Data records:
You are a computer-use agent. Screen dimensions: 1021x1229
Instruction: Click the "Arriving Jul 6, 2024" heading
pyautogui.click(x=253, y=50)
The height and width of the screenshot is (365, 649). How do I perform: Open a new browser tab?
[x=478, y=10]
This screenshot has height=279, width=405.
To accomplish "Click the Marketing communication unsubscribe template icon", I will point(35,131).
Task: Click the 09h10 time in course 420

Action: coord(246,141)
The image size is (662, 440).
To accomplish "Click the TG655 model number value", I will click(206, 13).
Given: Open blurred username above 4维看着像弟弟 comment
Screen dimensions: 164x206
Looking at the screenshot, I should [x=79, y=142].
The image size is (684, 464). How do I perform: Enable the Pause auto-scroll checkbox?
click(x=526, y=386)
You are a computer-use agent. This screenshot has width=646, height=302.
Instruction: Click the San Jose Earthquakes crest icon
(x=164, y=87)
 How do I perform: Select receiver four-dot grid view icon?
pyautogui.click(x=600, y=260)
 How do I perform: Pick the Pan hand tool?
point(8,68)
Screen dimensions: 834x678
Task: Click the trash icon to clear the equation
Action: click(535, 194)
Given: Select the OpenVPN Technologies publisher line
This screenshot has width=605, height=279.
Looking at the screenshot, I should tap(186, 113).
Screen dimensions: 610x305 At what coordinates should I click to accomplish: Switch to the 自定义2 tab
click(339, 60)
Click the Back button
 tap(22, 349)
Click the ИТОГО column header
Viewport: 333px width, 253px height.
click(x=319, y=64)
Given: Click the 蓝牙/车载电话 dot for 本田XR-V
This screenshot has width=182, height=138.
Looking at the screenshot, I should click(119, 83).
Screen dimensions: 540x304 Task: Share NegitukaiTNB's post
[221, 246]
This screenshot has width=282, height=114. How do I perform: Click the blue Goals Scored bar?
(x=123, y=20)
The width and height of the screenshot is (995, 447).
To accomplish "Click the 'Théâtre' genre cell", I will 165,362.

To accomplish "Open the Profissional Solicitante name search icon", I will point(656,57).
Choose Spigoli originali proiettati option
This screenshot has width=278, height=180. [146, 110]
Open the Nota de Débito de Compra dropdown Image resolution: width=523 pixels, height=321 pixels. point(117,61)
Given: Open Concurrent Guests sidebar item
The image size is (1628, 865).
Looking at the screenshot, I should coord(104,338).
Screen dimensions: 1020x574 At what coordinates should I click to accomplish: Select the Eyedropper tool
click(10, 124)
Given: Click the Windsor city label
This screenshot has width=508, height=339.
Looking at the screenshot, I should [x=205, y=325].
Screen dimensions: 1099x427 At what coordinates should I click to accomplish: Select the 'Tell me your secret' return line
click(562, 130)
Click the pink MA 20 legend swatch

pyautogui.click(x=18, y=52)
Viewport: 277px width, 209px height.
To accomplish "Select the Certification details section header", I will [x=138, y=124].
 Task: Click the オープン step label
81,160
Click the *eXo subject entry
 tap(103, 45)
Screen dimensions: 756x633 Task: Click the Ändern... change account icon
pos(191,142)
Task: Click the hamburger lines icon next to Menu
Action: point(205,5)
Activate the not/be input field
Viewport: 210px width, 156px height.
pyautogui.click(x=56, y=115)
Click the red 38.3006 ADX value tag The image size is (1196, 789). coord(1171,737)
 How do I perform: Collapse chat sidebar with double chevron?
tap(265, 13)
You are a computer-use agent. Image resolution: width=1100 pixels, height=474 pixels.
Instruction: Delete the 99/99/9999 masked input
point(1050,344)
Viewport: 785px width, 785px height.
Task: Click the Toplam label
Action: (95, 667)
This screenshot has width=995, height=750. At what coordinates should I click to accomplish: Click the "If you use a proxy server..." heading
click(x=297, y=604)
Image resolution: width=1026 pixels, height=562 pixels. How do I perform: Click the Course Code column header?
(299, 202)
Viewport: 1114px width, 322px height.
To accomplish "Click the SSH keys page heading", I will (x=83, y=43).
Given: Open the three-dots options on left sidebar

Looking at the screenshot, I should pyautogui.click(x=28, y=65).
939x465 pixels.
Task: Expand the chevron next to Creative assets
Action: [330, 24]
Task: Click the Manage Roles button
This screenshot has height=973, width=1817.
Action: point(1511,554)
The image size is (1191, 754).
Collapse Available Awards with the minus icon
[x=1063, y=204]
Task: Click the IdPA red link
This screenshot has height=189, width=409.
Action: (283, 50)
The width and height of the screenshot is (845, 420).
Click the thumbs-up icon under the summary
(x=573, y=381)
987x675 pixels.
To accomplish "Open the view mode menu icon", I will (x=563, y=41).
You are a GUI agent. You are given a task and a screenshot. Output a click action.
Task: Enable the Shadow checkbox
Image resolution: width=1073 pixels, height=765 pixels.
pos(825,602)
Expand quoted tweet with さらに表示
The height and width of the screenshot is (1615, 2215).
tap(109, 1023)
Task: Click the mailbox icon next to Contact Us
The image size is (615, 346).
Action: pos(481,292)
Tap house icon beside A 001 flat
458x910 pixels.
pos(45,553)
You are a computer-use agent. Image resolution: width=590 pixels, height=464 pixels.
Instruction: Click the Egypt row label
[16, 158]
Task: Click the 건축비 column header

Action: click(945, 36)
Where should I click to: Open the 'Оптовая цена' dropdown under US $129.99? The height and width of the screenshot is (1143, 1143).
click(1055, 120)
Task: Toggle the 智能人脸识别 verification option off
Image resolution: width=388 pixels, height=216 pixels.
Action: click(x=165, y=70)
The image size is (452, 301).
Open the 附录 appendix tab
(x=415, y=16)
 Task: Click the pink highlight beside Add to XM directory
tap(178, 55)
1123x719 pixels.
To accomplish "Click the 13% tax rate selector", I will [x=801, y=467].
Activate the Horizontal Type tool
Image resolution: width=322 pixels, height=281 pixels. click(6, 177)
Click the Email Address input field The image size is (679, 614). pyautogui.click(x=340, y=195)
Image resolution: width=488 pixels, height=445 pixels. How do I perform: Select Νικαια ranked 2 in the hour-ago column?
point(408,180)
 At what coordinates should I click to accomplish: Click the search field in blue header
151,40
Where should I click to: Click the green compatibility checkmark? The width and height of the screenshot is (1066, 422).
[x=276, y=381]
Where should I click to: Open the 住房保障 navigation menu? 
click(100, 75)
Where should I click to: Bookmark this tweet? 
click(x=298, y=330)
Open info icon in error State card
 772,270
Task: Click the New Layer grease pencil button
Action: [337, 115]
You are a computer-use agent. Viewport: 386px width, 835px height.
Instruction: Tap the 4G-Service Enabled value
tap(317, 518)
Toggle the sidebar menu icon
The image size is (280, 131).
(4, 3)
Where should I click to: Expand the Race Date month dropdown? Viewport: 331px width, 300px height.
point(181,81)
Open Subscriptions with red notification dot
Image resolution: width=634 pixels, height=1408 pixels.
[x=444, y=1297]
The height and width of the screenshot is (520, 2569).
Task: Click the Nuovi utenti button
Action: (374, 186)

WHAT TO DO:
Copy out each line of the data exactly.

OUTPUT:
You are a computer-use agent. Screen dimensions: 1021x1229
Instruction: Click the "Arriving Jul 6, 2024" heading
pyautogui.click(x=253, y=50)
The height and width of the screenshot is (365, 649). How do I perform: Open a new browser tab?
[x=478, y=10]
This screenshot has height=279, width=405.
To accomplish "Click the Marketing communication unsubscribe template icon", I will point(35,131).
Task: Click the 09h10 time in course 420

Action: coord(246,141)
The image size is (662, 440).
To accomplish "Click the TG655 model number value", I will click(206, 13).
Given: Open blurred username above 4维看着像弟弟 comment
Screen dimensions: 164x206
Looking at the screenshot, I should [x=79, y=142].
The image size is (684, 464). How do I perform: Enable the Pause auto-scroll checkbox?
click(x=526, y=386)
You are a computer-use agent. This screenshot has width=646, height=302.
Instruction: Click the San Jose Earthquakes crest icon
(x=164, y=87)
 How do I perform: Select receiver four-dot grid view icon?
pyautogui.click(x=600, y=260)
 How do I perform: Pick the Pan hand tool?
point(8,68)
Screen dimensions: 834x678
Task: Click the trash icon to clear the equation
Action: click(535, 194)
Given: Select the OpenVPN Technologies publisher line
This screenshot has width=605, height=279.
Looking at the screenshot, I should tap(186, 113).
Screen dimensions: 610x305 At what coordinates should I click to accomplish: Switch to the 自定义2 tab
click(339, 60)
Click the Back button
 tap(22, 349)
Click the ИТОГО column header
Viewport: 333px width, 253px height.
click(x=319, y=64)
Given: Click the 蓝牙/车载电话 dot for 本田XR-V
This screenshot has width=182, height=138.
Looking at the screenshot, I should click(119, 83).
Screen dimensions: 540x304 Task: Share NegitukaiTNB's post
[221, 246]
This screenshot has width=282, height=114. How do I perform: Click the blue Goals Scored bar?
(x=123, y=20)
The width and height of the screenshot is (995, 447).
To accomplish "Click the 'Théâtre' genre cell", I will 165,362.

To accomplish "Open the Profissional Solicitante name search icon", I will point(656,57).
Choose Spigoli originali proiettati option
This screenshot has width=278, height=180. [146, 110]
Open the Nota de Débito de Compra dropdown Image resolution: width=523 pixels, height=321 pixels. point(117,61)
Given: Open Concurrent Guests sidebar item
The image size is (1628, 865).
Looking at the screenshot, I should coord(104,338).
Screen dimensions: 1020x574 At what coordinates should I click to accomplish: Select the Eyedropper tool
click(10, 124)
Given: Click the Windsor city label
This screenshot has width=508, height=339.
Looking at the screenshot, I should [x=205, y=325].
Screen dimensions: 1099x427 At what coordinates should I click to accomplish: Select the 'Tell me your secret' return line
click(562, 130)
Click the pink MA 20 legend swatch

pyautogui.click(x=18, y=52)
Viewport: 277px width, 209px height.
To accomplish "Select the Certification details section header", I will [x=138, y=124].
 Task: Click the オープン step label
81,160
Click the *eXo subject entry
 tap(103, 45)
Screen dimensions: 756x633 Task: Click the Ändern... change account icon
pos(191,142)
Task: Click the hamburger lines icon next to Menu
Action: point(205,5)
Activate the not/be input field
Viewport: 210px width, 156px height.
pyautogui.click(x=56, y=115)
Click the red 38.3006 ADX value tag The image size is (1196, 789). coord(1171,737)
 How do I perform: Collapse chat sidebar with double chevron?
tap(265, 13)
You are a computer-use agent. Image resolution: width=1100 pixels, height=474 pixels.
Instruction: Delete the 99/99/9999 masked input
point(1050,344)
Viewport: 785px width, 785px height.
Task: Click the Toplam label
Action: (95, 667)
This screenshot has width=995, height=750. At what coordinates should I click to accomplish: Click the "If you use a proxy server..." heading
click(x=297, y=604)
Image resolution: width=1026 pixels, height=562 pixels. How do I perform: Click the Course Code column header?
(299, 202)
Viewport: 1114px width, 322px height.
To accomplish "Click the SSH keys page heading", I will (x=83, y=43).
Given: Open the three-dots options on left sidebar

Looking at the screenshot, I should pyautogui.click(x=28, y=65).
939x465 pixels.
Task: Expand the chevron next to Creative assets
Action: [330, 24]
Task: Click the Manage Roles button
This screenshot has height=973, width=1817.
Action: point(1511,554)
The image size is (1191, 754).
Collapse Available Awards with the minus icon
[x=1063, y=204]
Task: Click the IdPA red link
This screenshot has height=189, width=409.
Action: (283, 50)
The width and height of the screenshot is (845, 420).
Click the thumbs-up icon under the summary
(x=573, y=381)
987x675 pixels.
To accomplish "Open the view mode menu icon", I will (x=563, y=41).
You are a GUI agent. You are given a task and a screenshot. Output a click action.
Task: Enable the Shadow checkbox
Image resolution: width=1073 pixels, height=765 pixels.
pos(825,602)
Expand quoted tweet with さらに表示
The height and width of the screenshot is (1615, 2215).
tap(109, 1023)
Task: Click the mailbox icon next to Contact Us
The image size is (615, 346).
Action: pos(481,292)
Tap house icon beside A 001 flat
458x910 pixels.
pos(45,553)
You are a computer-use agent. Image resolution: width=590 pixels, height=464 pixels.
Instruction: Click the Egypt row label
[16, 158]
Task: Click the 건축비 column header

Action: click(945, 36)
Where should I click to: Open the 'Оптовая цена' dropdown under US $129.99? The height and width of the screenshot is (1143, 1143).
click(1055, 120)
Task: Toggle the 智能人脸识别 verification option off
Image resolution: width=388 pixels, height=216 pixels.
Action: click(x=165, y=70)
The image size is (452, 301).
Open the 附录 appendix tab
(x=415, y=16)
 Task: Click the pink highlight beside Add to XM directory
tap(178, 55)
1123x719 pixels.
To accomplish "Click the 13% tax rate selector", I will [x=801, y=467].
Activate the Horizontal Type tool
Image resolution: width=322 pixels, height=281 pixels. click(6, 177)
Click the Email Address input field The image size is (679, 614). pyautogui.click(x=340, y=195)
Image resolution: width=488 pixels, height=445 pixels. How do I perform: Select Νικαια ranked 2 in the hour-ago column?
point(408,180)
 At what coordinates should I click to accomplish: Click the search field in blue header
151,40
Where should I click to: Click the green compatibility checkmark? The width and height of the screenshot is (1066, 422).
[x=276, y=381]
Where should I click to: Open the 住房保障 navigation menu? 
click(100, 75)
Where should I click to: Bookmark this tweet? 
click(x=298, y=330)
Open info icon in error State card
 772,270
Task: Click the New Layer grease pencil button
Action: [337, 115]
You are a computer-use agent. Viewport: 386px width, 835px height.
Instruction: Tap the 4G-Service Enabled value
tap(317, 518)
Toggle the sidebar menu icon
The image size is (280, 131).
(4, 3)
Where should I click to: Expand the Race Date month dropdown? Viewport: 331px width, 300px height.
point(181,81)
Open Subscriptions with red notification dot
Image resolution: width=634 pixels, height=1408 pixels.
[x=444, y=1297]
The height and width of the screenshot is (520, 2569).
Task: Click the Nuovi utenti button
Action: (374, 186)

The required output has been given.